Your tasks »
1. Answer these from the UCLan awards article:
(a) Who hosted the ceremony and handed Liz Bromley the International Collaboration of the Year award?
(b) About how many medical students and staff did UCLan relocate after Hurricane Irma?
(c) What is the title of the A J Hartley book that became a national bestseller?
2. Please resume the UCLan awards article from the point where it stops.

Document passage »
[Start of section]

UCLan triple success at Oscars of university world

Source: University of Central Lancashire 30 November 2018
Joint Institutional Head Liz Bromley receiving the International Collaboration of the Year award from Sandi Toksvig and a representative of sponsor Microsoft.

The University of Central Lancashire (UCLan) has won a record three categories at the 2018 Times Higher Education (THE) Awards, more than any other university on the night.

Widely regarded as the Oscars of the higher education sector, this year UCLan collected gongs for best International Collaboration of the Year, Excellence and Innovation in the Arts and Most Innovative Contribution to Business-University Collaboration.

Joint Institutional Head Liz Bromley, who collected the International Collaboration of the Year award from host Sandi Toksvig, said: “To walk away with more awards than any other University is absolutely outstanding, and I couldn’t be more proud.”

Dr Lynne Livesey, Joint Institutional Head, added: “The fantastic work, which is taking place across the institution, has been deservedly recognised through these prestigious industry awards.”

From l-r Sandi Toksvig; Becky Chilcott, UCLan staff member and book designer; Debbie Williams receiving the Excellence and Innovation in the Arts award; and a representative from sponsor Adobe.

UCLan Chancellor Ranvir Singh, who was in attendance at the awards, tweeted: “So proud of @UCLan as Chancellor to say we won THREE awards tonight in Arts, Business and International work BOOM !! #THEAwards”

UCLan’s International Collaboration of the Year winning entry was for the University’s efforts to relocate nearly 650 medical students and staff from the American University of the Caribbean School of Medicine (AUC) who were displaced after Hurricane Irma hit the Dutch-French island of Sint Maarten in September 2017. The University has already won three national education awards for this aid effort.

The Excellence and Innovation in the Arts award related to UCLan Publishing, the only student-run, trade but not-for-profit publishing house in the world. It is breaking the mould of how a publisher usually operates, empowering students to ‘learn on the job’. This year the team has enlisted big name authors such as Jaqueline Wilson, Jane Johnson and A J Hartley, to give the students experience of big trade, commercial publishing. A J Hartley’s book, Cold Bath Street, was promoted through UCLan Publishing PR and has become a national bestseller, with Waterstones taking it as a promotional title nationally.

Professor Karl Williams collecting the Most Innovative Contribution to Business-University Collaboration award with Recycling Lives representatives

Debbie Williams, the brainchild behind the Publishing House, said: “I am over the moon to win this award. We have worked extremely hard to bring forward a ground-breaking new type of publisher. We are the only student-led trade publishing house within a University in the world. We’ve proved that it’s possible to make a bestseller and we will continue to push the boundaries of what is possible. Winning this award is a real thumbs up for our efforts. Onwards and upwards!”

[End of section]

[Saved entries]
[Start of section]

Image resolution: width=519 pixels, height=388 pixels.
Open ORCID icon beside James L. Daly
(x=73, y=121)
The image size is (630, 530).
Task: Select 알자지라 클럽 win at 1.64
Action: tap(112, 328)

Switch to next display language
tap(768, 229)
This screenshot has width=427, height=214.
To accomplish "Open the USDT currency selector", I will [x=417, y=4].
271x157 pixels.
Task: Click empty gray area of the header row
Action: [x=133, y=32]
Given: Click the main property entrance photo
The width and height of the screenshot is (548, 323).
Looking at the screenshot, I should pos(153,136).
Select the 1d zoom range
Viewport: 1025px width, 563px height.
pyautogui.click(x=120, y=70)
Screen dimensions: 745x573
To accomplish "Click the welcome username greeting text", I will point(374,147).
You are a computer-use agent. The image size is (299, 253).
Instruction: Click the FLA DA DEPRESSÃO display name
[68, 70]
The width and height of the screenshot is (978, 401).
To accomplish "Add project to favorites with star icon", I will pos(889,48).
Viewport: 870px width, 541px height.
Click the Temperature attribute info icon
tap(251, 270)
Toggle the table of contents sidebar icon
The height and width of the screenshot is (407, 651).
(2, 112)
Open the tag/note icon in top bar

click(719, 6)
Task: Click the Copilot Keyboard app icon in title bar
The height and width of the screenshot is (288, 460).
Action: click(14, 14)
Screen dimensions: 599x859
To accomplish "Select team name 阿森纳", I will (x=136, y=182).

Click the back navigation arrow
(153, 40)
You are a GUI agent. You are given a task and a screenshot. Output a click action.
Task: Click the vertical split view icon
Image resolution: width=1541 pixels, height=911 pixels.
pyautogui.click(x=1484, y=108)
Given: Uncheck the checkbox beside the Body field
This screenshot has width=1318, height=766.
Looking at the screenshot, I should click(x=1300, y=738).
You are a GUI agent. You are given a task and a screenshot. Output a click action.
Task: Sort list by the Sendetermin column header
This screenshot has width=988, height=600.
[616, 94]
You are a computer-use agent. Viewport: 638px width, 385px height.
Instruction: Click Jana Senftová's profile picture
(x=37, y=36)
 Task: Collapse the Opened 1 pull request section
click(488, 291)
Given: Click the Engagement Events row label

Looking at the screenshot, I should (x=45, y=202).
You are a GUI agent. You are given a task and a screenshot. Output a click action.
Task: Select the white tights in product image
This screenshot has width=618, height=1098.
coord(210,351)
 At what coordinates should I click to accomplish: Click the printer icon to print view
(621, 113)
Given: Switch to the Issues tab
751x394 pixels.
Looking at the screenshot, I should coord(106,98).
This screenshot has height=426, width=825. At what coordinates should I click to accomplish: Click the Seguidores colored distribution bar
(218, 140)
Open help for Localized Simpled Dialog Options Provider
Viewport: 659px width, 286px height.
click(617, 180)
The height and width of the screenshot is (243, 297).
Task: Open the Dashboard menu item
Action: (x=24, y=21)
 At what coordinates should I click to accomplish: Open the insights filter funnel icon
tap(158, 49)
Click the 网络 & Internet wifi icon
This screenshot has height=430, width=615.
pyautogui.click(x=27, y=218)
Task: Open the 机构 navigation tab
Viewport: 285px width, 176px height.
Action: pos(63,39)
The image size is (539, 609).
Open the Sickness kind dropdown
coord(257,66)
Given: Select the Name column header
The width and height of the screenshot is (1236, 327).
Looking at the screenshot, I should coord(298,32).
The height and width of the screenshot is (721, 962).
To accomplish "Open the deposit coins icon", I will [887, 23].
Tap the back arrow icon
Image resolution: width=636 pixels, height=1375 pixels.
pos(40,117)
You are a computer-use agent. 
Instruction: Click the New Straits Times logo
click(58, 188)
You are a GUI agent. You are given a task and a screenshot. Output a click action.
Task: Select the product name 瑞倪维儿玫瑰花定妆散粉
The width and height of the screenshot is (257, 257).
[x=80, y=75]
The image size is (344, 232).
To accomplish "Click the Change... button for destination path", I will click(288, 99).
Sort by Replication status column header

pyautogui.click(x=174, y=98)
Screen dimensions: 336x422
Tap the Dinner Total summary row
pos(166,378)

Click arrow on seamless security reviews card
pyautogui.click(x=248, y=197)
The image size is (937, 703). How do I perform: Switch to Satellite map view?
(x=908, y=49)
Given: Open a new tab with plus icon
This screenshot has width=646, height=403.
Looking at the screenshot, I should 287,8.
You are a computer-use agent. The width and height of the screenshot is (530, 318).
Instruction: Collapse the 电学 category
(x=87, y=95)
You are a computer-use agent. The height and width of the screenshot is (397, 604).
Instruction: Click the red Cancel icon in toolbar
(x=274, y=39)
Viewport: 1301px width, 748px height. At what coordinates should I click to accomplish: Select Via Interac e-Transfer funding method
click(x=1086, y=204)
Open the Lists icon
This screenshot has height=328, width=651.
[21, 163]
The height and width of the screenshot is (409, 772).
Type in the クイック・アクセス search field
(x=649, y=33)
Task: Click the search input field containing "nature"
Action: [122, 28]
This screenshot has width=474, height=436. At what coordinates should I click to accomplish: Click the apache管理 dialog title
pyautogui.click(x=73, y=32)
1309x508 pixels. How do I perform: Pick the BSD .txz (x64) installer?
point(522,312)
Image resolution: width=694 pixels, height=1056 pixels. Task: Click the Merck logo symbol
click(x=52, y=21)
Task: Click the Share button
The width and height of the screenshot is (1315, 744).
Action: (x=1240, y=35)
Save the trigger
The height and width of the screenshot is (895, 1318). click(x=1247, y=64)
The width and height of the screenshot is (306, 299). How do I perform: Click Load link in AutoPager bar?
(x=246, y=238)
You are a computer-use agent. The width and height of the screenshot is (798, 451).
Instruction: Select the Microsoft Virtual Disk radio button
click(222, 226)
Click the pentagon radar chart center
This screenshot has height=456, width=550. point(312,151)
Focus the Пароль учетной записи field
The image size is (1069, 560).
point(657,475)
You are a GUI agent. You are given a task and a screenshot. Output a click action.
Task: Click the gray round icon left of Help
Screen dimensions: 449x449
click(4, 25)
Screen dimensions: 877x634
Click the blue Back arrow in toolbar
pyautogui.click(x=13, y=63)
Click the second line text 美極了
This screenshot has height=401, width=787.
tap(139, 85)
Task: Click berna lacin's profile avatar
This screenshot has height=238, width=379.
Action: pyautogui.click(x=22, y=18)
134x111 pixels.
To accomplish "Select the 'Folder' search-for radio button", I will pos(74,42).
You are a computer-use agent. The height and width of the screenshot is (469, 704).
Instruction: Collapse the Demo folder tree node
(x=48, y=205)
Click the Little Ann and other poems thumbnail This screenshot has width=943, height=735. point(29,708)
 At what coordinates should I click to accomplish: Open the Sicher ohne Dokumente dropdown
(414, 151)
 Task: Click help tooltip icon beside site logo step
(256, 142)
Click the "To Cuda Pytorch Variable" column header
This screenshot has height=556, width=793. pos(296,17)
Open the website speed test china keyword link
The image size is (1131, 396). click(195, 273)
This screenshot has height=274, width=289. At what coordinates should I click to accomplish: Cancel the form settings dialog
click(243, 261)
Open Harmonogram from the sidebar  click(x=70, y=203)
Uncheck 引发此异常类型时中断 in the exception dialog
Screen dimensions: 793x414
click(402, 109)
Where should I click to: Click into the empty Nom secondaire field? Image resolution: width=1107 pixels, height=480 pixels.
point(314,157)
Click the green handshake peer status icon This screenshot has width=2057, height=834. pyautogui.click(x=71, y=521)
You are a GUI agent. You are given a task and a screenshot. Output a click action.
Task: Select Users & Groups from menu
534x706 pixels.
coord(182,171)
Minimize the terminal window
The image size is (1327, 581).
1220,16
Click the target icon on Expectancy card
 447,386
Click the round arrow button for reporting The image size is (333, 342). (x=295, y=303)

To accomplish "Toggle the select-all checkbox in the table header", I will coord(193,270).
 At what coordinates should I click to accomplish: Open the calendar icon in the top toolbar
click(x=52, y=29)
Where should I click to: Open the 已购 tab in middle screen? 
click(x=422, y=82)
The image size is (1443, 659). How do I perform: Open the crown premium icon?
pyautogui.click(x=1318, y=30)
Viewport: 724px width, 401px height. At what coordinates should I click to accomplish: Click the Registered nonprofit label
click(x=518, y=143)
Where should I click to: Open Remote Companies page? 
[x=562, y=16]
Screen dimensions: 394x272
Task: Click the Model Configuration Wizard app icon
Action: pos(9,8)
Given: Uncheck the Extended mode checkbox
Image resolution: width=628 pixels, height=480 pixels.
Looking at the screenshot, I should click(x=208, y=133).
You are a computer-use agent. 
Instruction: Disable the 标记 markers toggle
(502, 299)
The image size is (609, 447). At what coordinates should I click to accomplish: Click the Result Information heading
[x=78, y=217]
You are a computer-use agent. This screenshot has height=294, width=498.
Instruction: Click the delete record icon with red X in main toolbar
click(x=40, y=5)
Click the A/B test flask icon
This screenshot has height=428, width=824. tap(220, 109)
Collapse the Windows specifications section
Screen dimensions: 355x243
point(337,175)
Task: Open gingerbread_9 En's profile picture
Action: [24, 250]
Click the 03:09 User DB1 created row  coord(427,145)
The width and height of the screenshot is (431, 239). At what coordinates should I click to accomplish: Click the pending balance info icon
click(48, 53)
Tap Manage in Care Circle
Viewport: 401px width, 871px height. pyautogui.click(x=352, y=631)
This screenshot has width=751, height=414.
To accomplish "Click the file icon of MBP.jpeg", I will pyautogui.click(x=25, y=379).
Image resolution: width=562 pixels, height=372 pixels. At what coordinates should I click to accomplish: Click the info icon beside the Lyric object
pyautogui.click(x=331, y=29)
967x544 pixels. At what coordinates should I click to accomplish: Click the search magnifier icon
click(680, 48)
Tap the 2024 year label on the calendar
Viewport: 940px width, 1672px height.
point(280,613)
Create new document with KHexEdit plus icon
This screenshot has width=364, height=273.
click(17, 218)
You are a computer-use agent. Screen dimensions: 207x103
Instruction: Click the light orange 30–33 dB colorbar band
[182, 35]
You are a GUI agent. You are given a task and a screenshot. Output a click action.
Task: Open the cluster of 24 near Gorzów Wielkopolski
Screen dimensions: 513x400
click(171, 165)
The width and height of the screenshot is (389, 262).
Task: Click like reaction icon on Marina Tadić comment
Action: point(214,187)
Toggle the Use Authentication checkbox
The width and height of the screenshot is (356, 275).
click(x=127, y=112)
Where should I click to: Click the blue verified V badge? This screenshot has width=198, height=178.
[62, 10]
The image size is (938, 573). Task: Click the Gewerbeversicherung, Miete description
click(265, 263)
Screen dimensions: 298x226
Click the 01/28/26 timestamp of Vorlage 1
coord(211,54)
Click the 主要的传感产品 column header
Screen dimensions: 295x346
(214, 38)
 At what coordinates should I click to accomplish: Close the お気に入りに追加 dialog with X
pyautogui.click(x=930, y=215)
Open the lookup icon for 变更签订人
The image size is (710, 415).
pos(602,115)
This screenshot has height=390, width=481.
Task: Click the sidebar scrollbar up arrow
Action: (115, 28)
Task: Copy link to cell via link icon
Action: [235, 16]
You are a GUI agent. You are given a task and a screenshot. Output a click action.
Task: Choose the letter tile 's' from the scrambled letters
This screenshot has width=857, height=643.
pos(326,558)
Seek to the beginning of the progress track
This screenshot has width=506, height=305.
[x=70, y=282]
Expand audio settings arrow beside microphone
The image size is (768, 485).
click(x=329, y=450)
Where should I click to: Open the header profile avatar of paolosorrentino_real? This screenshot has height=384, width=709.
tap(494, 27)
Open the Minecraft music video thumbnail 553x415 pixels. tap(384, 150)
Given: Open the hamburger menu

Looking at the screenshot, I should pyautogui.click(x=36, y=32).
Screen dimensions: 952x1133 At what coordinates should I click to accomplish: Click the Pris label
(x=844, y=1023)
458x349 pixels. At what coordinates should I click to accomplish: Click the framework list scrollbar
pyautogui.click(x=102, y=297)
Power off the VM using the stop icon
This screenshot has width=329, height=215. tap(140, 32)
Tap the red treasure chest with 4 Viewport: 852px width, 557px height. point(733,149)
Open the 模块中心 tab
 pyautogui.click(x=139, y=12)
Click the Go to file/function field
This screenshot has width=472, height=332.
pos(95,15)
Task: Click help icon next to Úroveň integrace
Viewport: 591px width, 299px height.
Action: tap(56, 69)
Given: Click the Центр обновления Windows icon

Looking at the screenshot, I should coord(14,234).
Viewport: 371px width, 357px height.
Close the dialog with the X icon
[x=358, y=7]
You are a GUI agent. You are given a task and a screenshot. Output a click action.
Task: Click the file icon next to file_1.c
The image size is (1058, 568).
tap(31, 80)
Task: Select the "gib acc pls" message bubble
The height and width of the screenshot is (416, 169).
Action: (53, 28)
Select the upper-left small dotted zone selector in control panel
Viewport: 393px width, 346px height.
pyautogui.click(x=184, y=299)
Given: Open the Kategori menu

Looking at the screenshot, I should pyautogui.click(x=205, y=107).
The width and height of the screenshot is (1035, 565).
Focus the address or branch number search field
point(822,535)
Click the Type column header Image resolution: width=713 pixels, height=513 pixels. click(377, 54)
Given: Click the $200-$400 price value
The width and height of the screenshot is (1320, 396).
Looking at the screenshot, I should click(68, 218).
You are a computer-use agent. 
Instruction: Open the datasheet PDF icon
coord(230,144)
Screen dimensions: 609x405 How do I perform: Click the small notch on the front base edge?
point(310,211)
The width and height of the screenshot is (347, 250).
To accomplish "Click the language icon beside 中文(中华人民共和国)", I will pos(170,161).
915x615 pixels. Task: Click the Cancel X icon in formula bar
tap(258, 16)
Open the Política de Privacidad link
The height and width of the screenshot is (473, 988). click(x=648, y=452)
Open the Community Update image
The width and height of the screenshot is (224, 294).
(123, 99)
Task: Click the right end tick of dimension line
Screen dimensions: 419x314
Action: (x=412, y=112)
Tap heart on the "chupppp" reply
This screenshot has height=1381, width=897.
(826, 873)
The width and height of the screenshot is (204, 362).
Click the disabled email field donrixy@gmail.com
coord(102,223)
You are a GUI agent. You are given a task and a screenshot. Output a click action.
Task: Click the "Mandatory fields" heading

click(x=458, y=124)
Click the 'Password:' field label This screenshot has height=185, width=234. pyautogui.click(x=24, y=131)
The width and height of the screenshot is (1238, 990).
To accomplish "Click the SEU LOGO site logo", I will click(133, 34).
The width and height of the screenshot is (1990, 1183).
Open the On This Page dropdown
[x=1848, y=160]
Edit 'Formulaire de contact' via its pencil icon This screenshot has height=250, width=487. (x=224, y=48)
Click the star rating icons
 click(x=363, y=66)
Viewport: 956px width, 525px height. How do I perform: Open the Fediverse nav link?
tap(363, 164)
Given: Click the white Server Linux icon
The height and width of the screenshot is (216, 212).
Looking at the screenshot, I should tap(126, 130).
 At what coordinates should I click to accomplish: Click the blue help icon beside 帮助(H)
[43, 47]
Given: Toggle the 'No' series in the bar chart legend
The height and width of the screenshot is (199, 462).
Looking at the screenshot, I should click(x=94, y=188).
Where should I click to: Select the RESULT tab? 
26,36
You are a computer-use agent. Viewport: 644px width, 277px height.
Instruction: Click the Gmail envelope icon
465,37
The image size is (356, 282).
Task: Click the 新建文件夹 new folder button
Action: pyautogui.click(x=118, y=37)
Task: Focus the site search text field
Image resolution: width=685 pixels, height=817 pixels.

[End of section]

Answers to the problems »
1.
(a) Sandi Toksvig
(b) Nearly 650
(c) Cold Bath Street

2.
A Knowledge Transfer Partnership between UCLan and Recycling Lives, a national recycling and waste business, scooped the Most Innovative Contribution to Business-University Collaboration prize. This partnership has worked together to turn automotive shredder residue from old vehicles into a saleable product and electrical energy, greatly reducing environmental impact and diverting material away from landfill.

Professor Karl Williams, who led this initiative, said: “I feel honoured that we have won this award as it recognises the hard work that both UCLan and Recycling Lives have put in over the years to creating this long-term collaboration.”

The University had been shortlisted in a record-breaking five categories which also included Outstanding Entrepreneurial University and Outstanding Contribution to the Local Community.

THE Editor John Gill said: “At a time when universities face challenges and headwinds, when politics and social attitudes can seem to call into question many of the things that they stand for and hold dear, it is particularly important to champion the values, creativity and dedication of those who live and breathe higher education.

“As ever, our shortlists represent the best of the best, but our judges also reported that this year’s entries were the strongest that they could remember, so all those honoured should be incredibly proud. It’s THE’s great honour to help celebrate their success.”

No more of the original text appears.